[begin WORKING DATA]

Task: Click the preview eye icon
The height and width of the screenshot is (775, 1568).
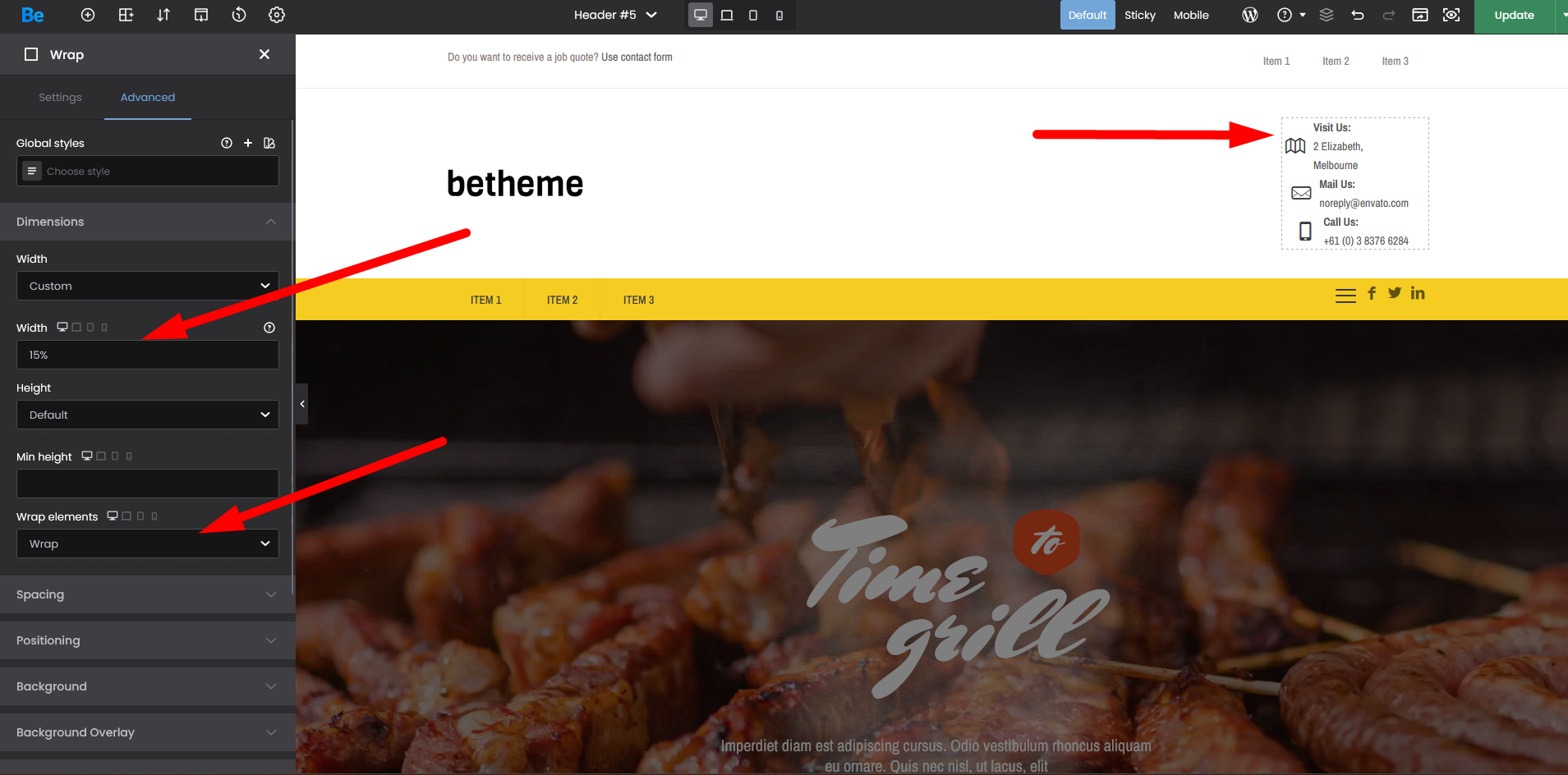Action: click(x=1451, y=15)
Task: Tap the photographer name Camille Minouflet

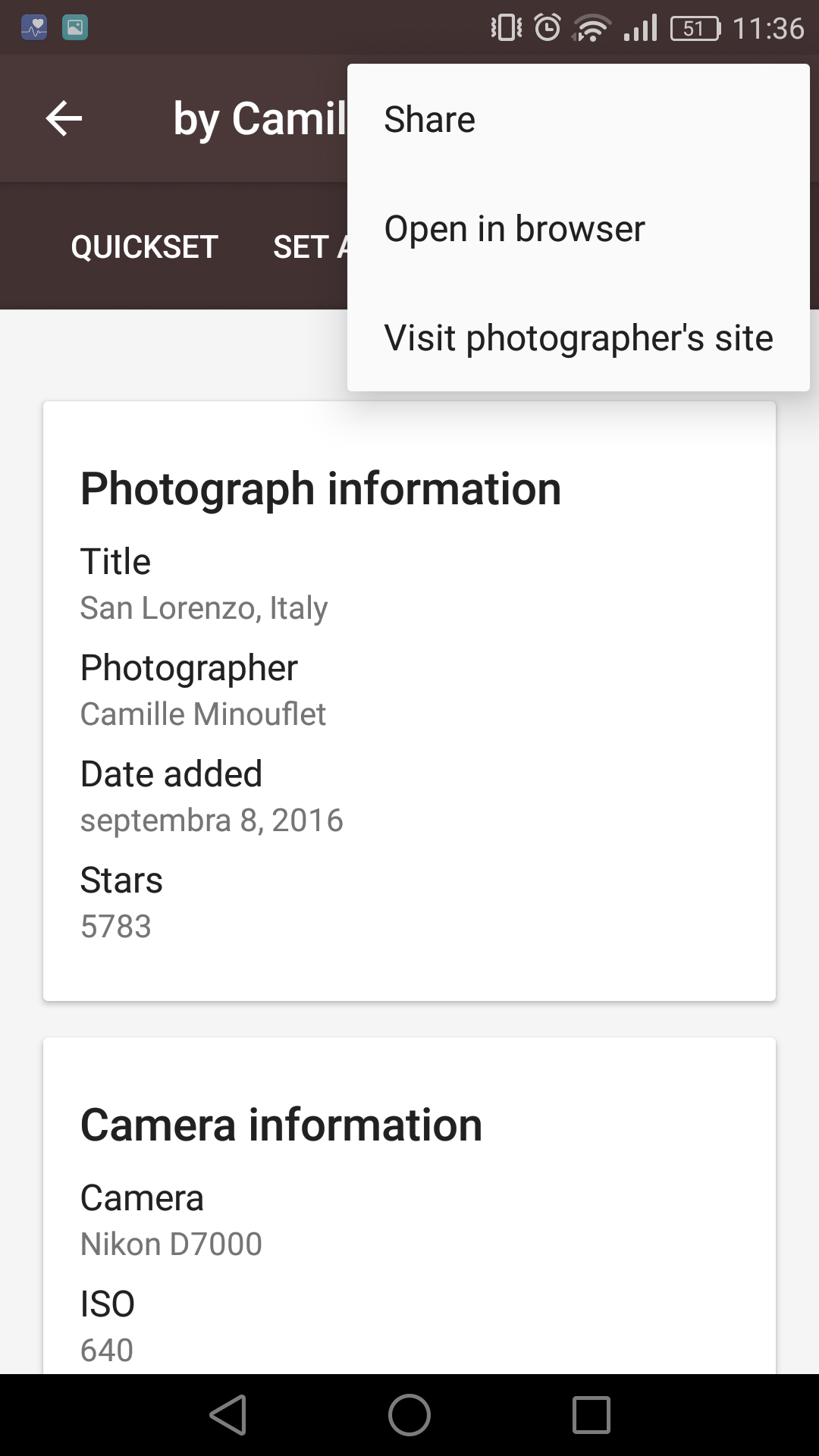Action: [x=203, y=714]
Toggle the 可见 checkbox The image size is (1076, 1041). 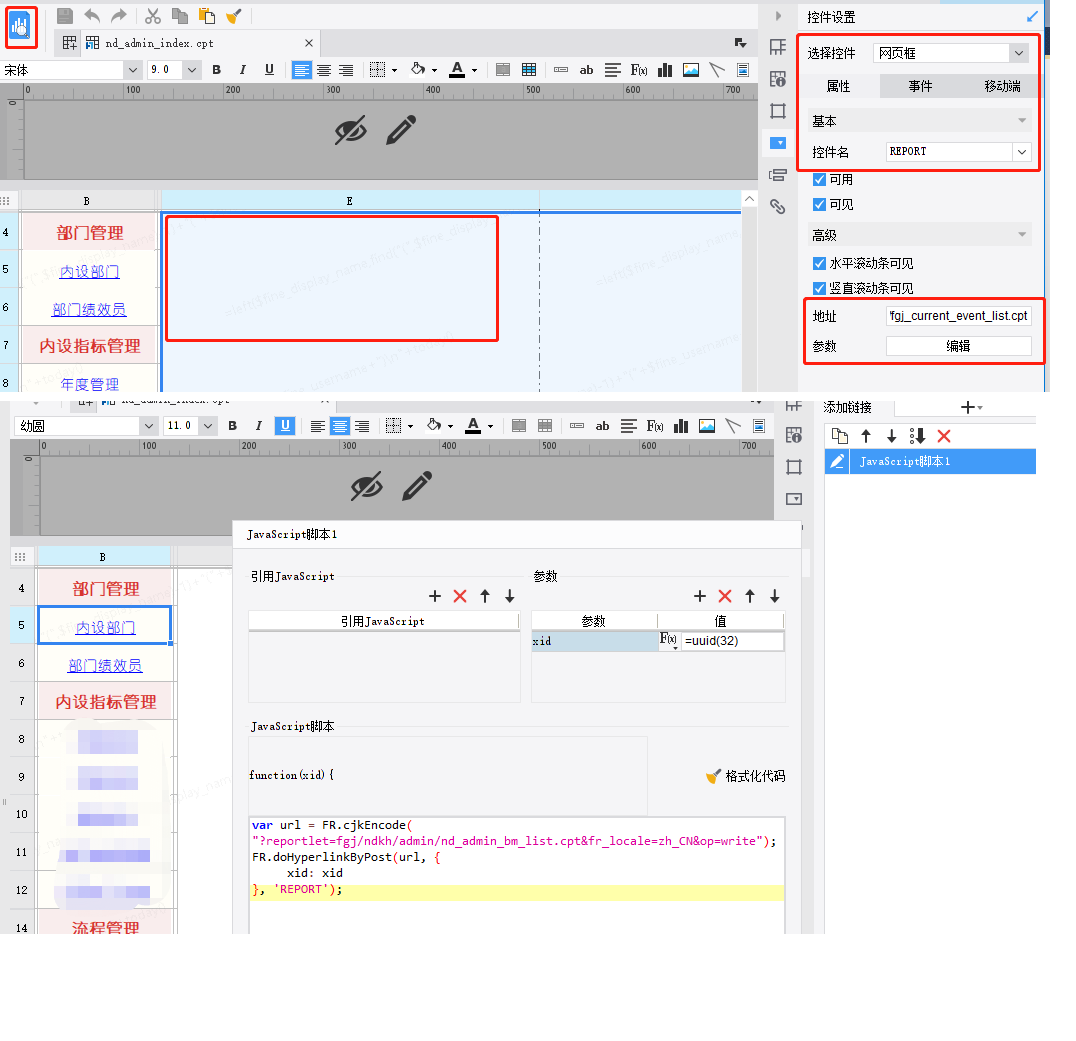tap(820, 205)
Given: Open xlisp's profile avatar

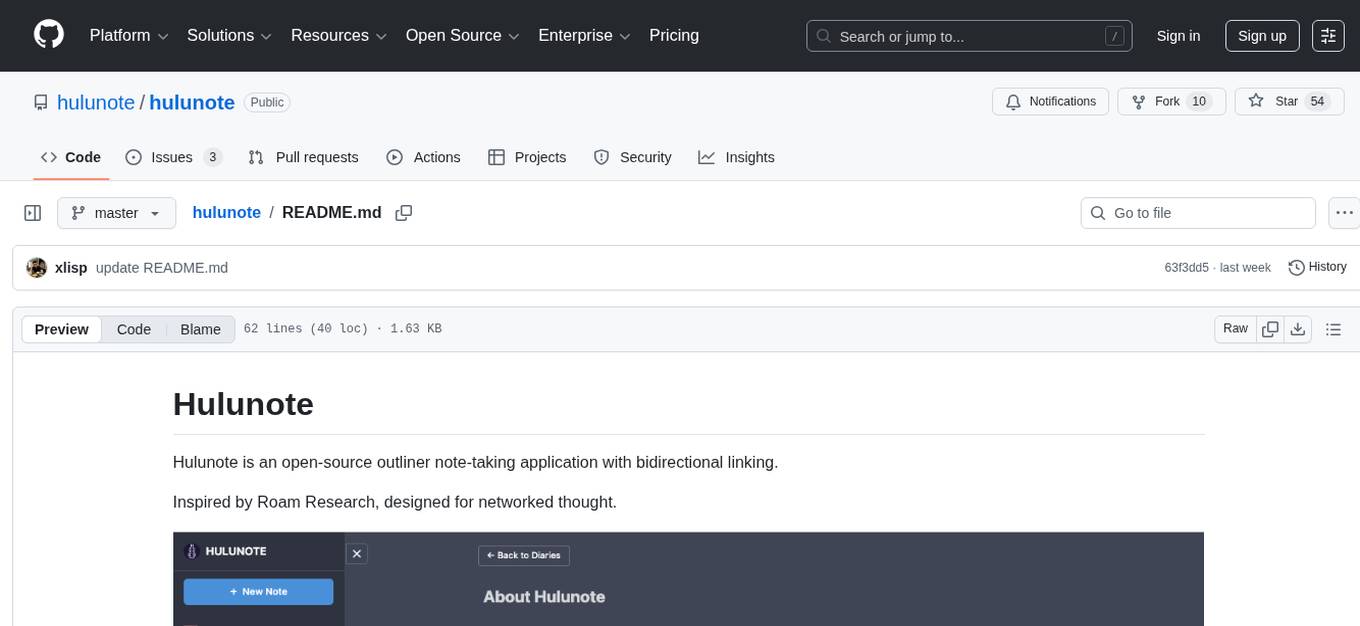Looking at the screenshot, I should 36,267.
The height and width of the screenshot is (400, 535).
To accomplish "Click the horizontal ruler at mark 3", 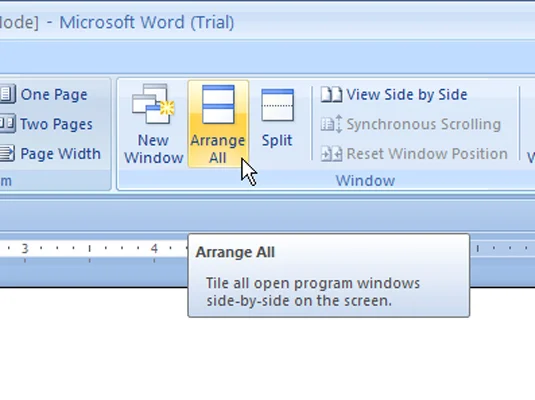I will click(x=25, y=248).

[end WORKING DATA]

• [PROBLEM DETAILS]: Pick out and copy every line in the records that contains the word "width".

• [EXERCISE ANSWER]:
The height and width of the screenshot is (775, 1568).
The height and width of the screenshot is (400, 535).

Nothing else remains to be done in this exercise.